Her gut churned while she opened the link and began reading.
“That’s it?” Mayson growled at the screen. “What the hell?”
She closed the lid and leaned back in her chair. The flyer the bartender from the club gave her caught her attention. She snagged up the paper.
Please join the Visions crew, in conjunction with Past Time Charity, and neighboring businesses for a day of community cleanup.
Where: Humphries Park
When: Saturday
Time: 10 a.m. until
Would X be there? Could Mayson pass up the chance to see her face again? A chance to know the real X, without her stage name and dim lights? Without Mayson’s mask? The thought stirred wet heat between her thighs.
“I’ll give you something to blog about, Fedora.”
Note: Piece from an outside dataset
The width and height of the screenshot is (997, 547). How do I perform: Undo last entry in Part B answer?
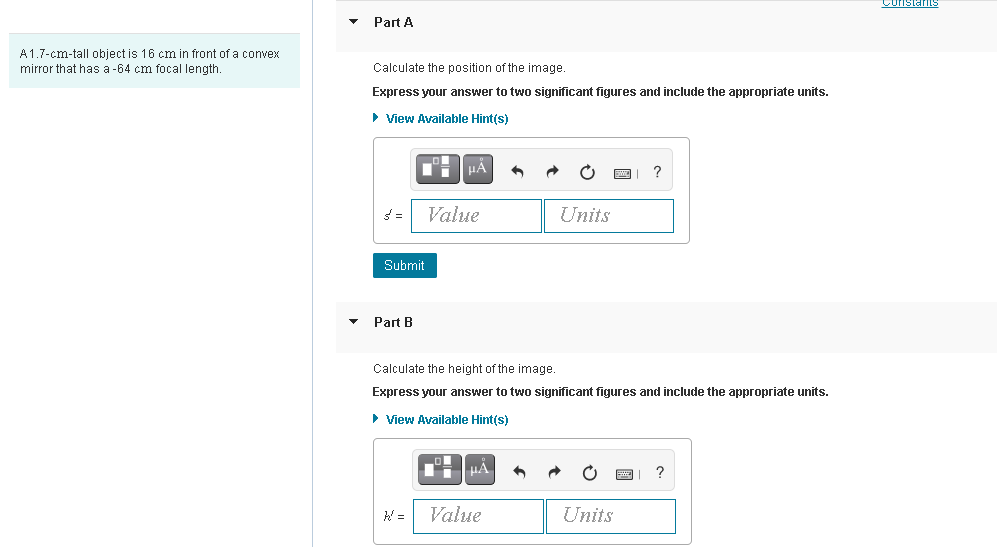tap(519, 473)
She snagged up her cell phone and dialed Eric. He answered on the second ring.
“You free tomorrow?”
“Depends. Does it involve work?” Eric yawned.
“I’ll pick you up at eight.”
“Do I get a say-so?”
“Nope. Good night.”
Mayson disconnected the call and stared at the flyer.
“What are you really looking for, Fedora?”
Chapter Five
The following day, Mayson and Eric parked in the lot for the local park. The sky was clear and the weather warm. She spotted several people already working at the edge of the park and headed in their direction.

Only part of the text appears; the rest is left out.